OSU Cuts Women’s Intercollegiate Swimming

When freshman swimmer Katie Manzione first visited Oregon State University, she instantly felt at home. Not only did she love OSU’s academic programs, campus, and people, but she was also given the opportunity to become a Division One (D1) swimmer, meaning she would be participating in the National Collegiate Athletic Association’s highest level of intercollegiate competitions. Manzione knew that by accepting the offer and becoming a D1 student-athlete, a plethora of doors would open for her. 

Sadly, on March 4, all of those doors seemed to close when Manzione and her fellow teammates were informed via an email by OSU’s Vice President and Athletic Director, Scott Barnes, that the intercollegiate women’s swimming team would be discontinued.

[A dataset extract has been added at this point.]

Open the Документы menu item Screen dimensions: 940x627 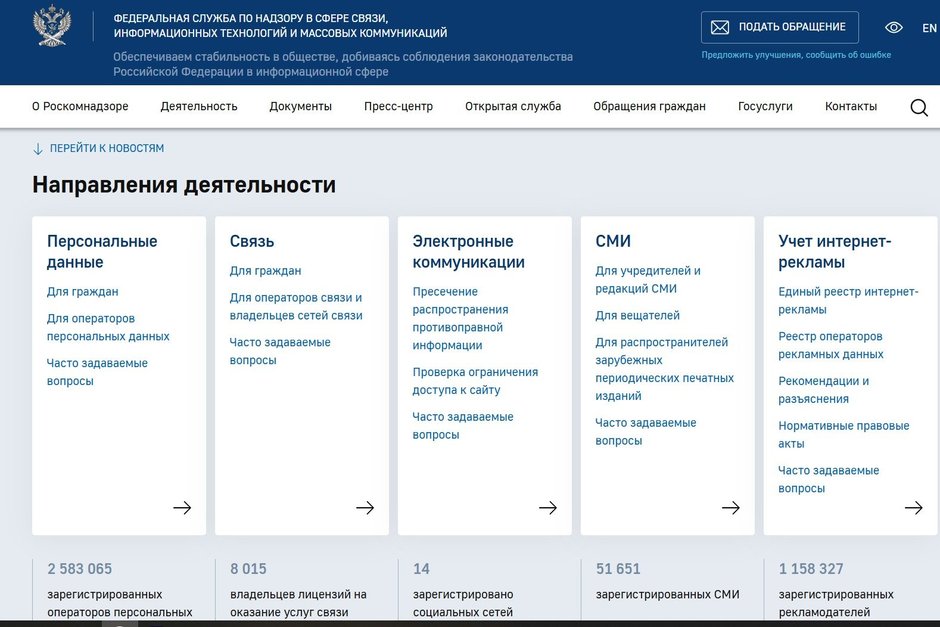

According to Barnes’ message, the decision was “based upon the university’s commitment to offer all student-athletes a quality, equitable and competitive NCAA experience in keeping with the Athletics Department’s strategic plan.” This was also stated in a press release forwarded to us in response to attempts at contact with Barnes, who was unavailable for comment

According to findings presented in the press release, OSU’s swimming facilitates were not up to NCAA standards. Building a new pool, plus maintenance for the facility, would cost $20 million. Thus, only ten programs for women’s sports remain, with no D1 opportunities for swimmers. 

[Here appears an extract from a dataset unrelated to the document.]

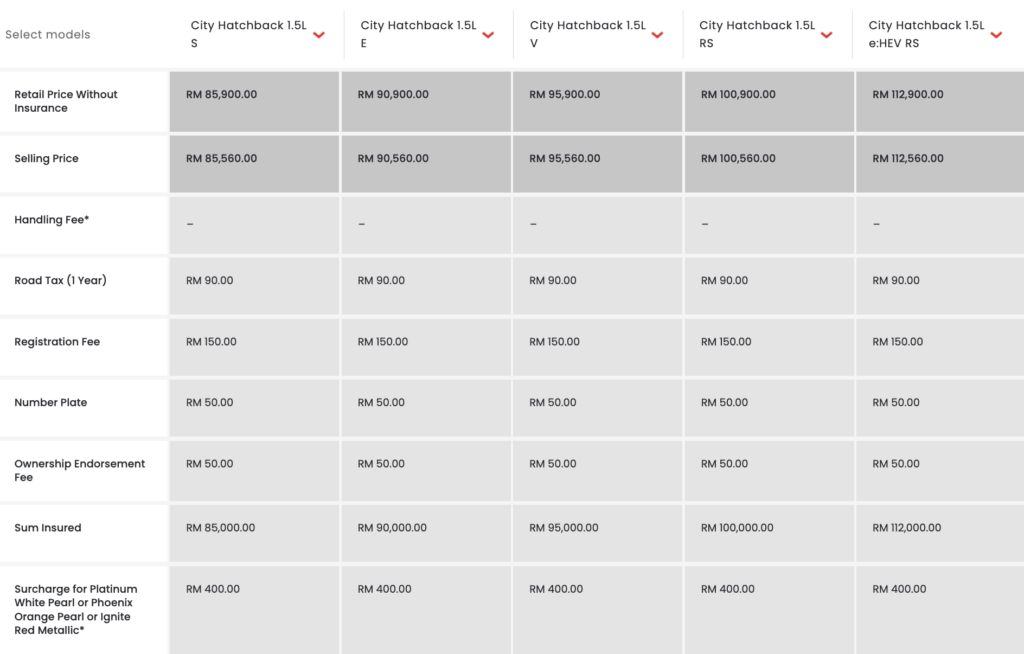
Task: Click the RM 90,560.00 selling price cell
Action: tap(393, 159)
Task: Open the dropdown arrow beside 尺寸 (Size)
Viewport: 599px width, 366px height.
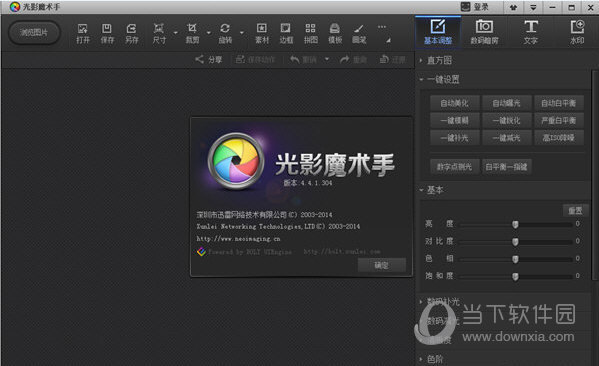Action: (x=175, y=33)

Manzione was completely shocked when told the news about the decision to discontinue intercollegiate women’s swimming. “No one saw it coming,” she said, “not even the coaches.” 

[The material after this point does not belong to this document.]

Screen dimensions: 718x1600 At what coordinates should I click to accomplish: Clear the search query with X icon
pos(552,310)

Manzione’s teammates and the coaching staff were completely unprepared for the news, and the discontinuation of the program led Manzione to decide to transfer to a different school, where opportunities to pursue her academic goals and swim will be available. 

Other teammates impacted include three international students, Amanda Hoejberg from Denmark, Arianna Letrari from Italy, and Kristina Schneider from Romania, who traveled thousands of miles from home to swim at OSU. These students gave no reply to our attempts at contact.

As for the future of swimming at Oregon State, Manzione explained that it’s quite vague to her and her teammates. OSU is lacking in facilities for swimmers, and the school’s decision to not spend money on upgrades is currently unwavering. 

In better news, the athletic scholarships given to swimmers staying at OSU will be honored. Manzione explained, however, that Barnes has not informed the team whether or not they will still be allowed the perks of being a student-athlete, such as access to weight rooms and athletic advising centers on campus. 

The decision to discontinue the program is not without victims. The coaching staff lost jobs they were likely passionate about, and student-athletes like Manzione lost an opportunity of a lifetime.